The vector database returns the most relevant document chunks, which LangGraph then combines with the original user question and the complete conversation history stored in PostgreSQL. This comprehensive context package is sent to the OpenAI GPT model, which synthesizes all available information into a coherent, conversational response that directly addresses the user's query.

Throughout this process, every interaction is preserved in PostgreSQL, ensuring that subsequent questions can build upon previous exchanges and maintain conversational continuity. The final response appears in the Streamlit interface, completing the cycle and preparing the system for the next user interaction.

5. Getting Started

The repository provides comprehensive setup instructions that guide users through both local development and production deployment scenarios. For developers wanting to experiment and modify the system, local setup allows running all components on a single machine, making it easy to test changes and understand how the components interact.

Production deployment leverages Kubernetes to provide a scalable, reliable system suitable for real-world usage. The setup process includes detailed instructions for configuring each component, managing secrets and environment variables, and establishing proper networking between services.

Essential prerequisites include obtaining an OpenAI API key for accessing the language model and embedding services, setting up a Kubernetes cluster for deployment, and basic familiarity with Docker containers and command-line tools. The system requires several environment variables including OPENAI_API_KEY for the language model, POSTGRES_CONN_STRING for database connectivity, and MINIO_URI with MINIO_ACCESS_TOKEN for vector database access.

6. Advantages of This Architecture

The modular design of this system provides significant advantages for both development and maintenance. Each component can be updated, scaled, or replaced independently without affecting the entire system, making it easier to incorporate new technologies or adapt to changing requirements.

Kubernetes provides inherent scalability that automatically adjusts to usage patterns, ensuring optimal performance during peak periods while controlling costs during lighter usage. The system can handle multiple simultaneous users without degradation, making it suitable for organizational deployment.

Cost-effectiveness comes from using efficient models and intelligent retrieval that only accesses relevant information. Rather than processing entire document collections for every query, the system precisely identifies and retrieves only the most relevant content, minimizing computational overhead and API costs.

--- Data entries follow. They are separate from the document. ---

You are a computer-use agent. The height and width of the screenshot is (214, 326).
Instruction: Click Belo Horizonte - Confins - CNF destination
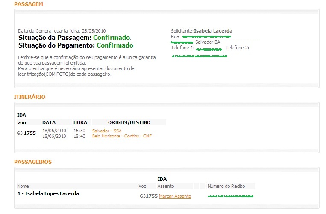pos(122,136)
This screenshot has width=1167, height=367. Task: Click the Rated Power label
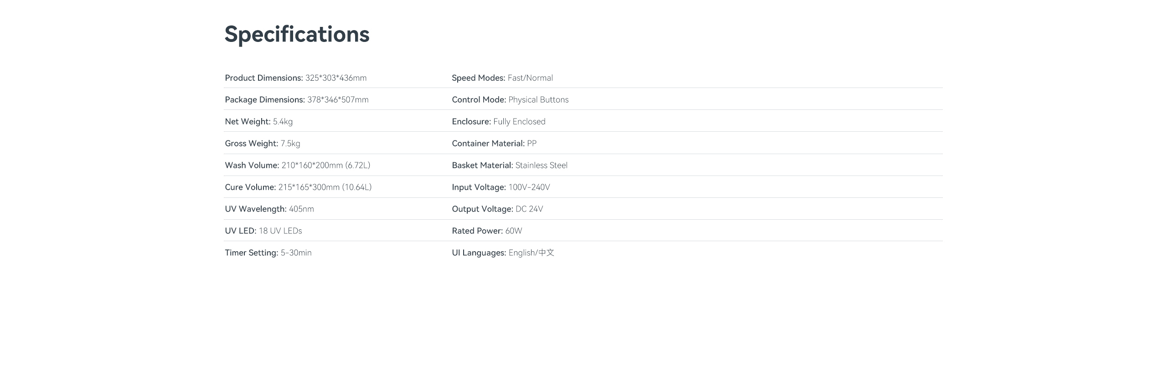point(477,231)
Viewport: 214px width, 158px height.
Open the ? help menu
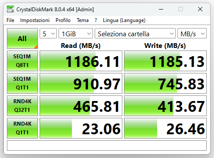coord(96,20)
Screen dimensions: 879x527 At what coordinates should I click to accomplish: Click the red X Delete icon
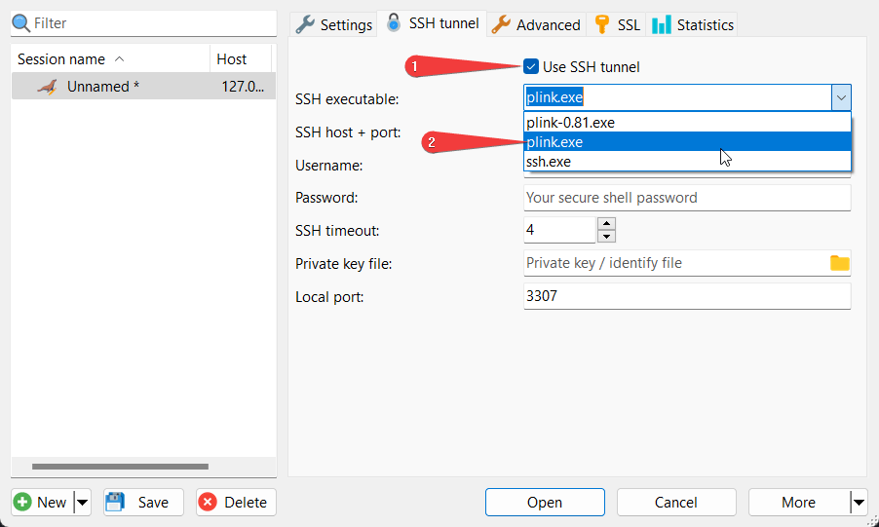207,503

The clear separation of concerns makes debugging and troubleshooting straightforward. Issues can typically be isolated to specific components, and the comprehensive logging throughout the system provides visibility into the processing pipeline for optimization and problem resolution.

Summary

This project demonstrates a production-ready approach to building conversational AI systems that seamlessly integrate with existing organizational knowledge. By combining modern AI frameworks, specialized databases, and cloud-native deployment practices, the architecture provides a robust foundation for intelligent applications that can adapt to virtually any domain or use case.

The flexibility of this approach means that organizations can customize the system for their specific needs by simply changing the data sources and adjusting the configuration. Whether building customer support tools, educational platforms, research assistants, or internal knowledge management systems, this foundation provides the scalability, intelligence, and reliability necessary for real-world deployment.

The future of AI applications is increasingly conversational, contextual, and connected to real-world information. This project provides not just a working implementation but a blueprint for understanding how these technologies can be combined effectively. By exploring the code, experimenting with different data sources, and adapting the system to specific requirements, developers and organizations can build AI applications that truly serve their users' needs while leveraging the full potential of modern artificial intelligence technologies.